Although management structures in Mexico remain hierarchical (and at worst, they can even be a little paternalistic), business etiquette in Mexico is marked by a combination of formality and real warmth, friendliness, and openness between individuals. Use titles ('Señhor' and 'Señhora') until specifically instructed not to do so, but do not shrink away from engaging in personal discussions with your colleagues. Remember, in Mexico, your qualifications, expertise and work experience - as important as they are - will not serve you as well as your ability to develop personal relationships with your associates. Business meetings must be scheduled in advance, and then confirmed a few days before they are due to take place. Meetings often begin with some small talk to encourage people to get to know each other - and will proceed at the pace determined by the important role-players present. Even though executive company decisions are always made by the person in the highest authority, junior employees are encouraged to share their opinions during meetings, and to engage in debate.

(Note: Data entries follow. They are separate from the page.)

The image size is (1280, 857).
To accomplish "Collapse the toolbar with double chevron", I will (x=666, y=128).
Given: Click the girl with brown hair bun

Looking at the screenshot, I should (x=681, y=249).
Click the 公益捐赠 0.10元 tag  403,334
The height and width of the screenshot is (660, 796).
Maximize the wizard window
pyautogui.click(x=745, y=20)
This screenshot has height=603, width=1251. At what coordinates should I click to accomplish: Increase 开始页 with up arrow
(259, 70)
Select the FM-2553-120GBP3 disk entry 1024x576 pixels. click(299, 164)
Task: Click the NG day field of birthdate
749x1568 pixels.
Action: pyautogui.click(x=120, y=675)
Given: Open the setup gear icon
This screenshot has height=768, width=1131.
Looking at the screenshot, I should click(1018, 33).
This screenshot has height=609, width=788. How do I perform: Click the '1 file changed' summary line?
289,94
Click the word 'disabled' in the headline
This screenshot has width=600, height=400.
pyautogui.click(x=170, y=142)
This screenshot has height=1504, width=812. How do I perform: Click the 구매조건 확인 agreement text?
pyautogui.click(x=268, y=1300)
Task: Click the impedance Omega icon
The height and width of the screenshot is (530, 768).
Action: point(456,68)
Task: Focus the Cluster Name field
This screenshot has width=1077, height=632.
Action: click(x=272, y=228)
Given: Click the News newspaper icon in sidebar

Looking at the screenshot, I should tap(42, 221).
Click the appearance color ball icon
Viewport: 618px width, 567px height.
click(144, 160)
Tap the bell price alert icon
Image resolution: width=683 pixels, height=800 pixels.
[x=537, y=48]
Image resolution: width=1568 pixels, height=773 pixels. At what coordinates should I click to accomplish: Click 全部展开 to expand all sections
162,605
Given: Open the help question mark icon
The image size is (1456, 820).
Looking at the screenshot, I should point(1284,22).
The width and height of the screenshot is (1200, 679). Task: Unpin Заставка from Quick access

Bear in mind that in Mexico it is very rare to hear the word 'No' being used in a direct or confrontational way - bald refusals are seen as rude. The dress code for the Mexican business world is smart and formal, with an emphasis on style. Men wear ties and dark colours, and accessories, and the basic assumption is you'll endeavour to look as good as you possibly can! Women also dress smartly and stylishly (business suits are widely worn) - and will often go to work in high heels and make-up. Business hours in Mexico are generally from 9am to 6pm, Monday to Friday (with a 2 or 3 hour siesta in the early afternoon).
Tipping is customary in Mexico for almost all services as employees are not paid sufficient hourly wages and often rely on tips. Waiters and bar staff should be tipped 10 to 15 percent if a service charge hasn't already been added to the bill. The American custom of tipping 15 to 20 percent is practiced at international resorts, including those in Los Cabos.
Public Holidays in Mexico
With enchanting attractions offering plenty of sightseeing opportunities, Mexico has consistently proven to be one of the most popular holiday destinations in the world and for good reason. With its exotic sandy beaches, blue waters and warm climate, extraordinary history and diverse landscapes, it would take a few months, if not years, to explore and discover all that this magical country has to offer.
Spend a few days wandering round the ancient Mayan and Aztec pyramids and ruins, explore the deserts and swamps, marvel at the rainforests and discover a few of the 176 species of orchid along the way, or navigate an eco-tour by mountain bike, jeep, kayak or horseback. There are 58 National Parks conserving indigenous fauna and flora, and the country is a bird-watcher's paradise, with the most species of birds in the whole of North America. Marine life is abundant off these tropical shores and the (Gray Whale National Park) is a must for whale watchers. Beach resort cities such as Acapulco, Cancun and those of the Baja California region are considered to be a slice of heaven. The wonderfully unique architecture and evidence of European colonial rule still exist in the cities, while El Zócalo in Mexico City, the second largest city square in the world, is where it all happens and is the best place to experience some real Mexican flavour!
Most domestic travel throughout Mexico can be done by bus with several dozen companies operating by region. Passenger train transportation between cities is limited but flying domestically is considered the most efficient and safest mode of transport in Mexico.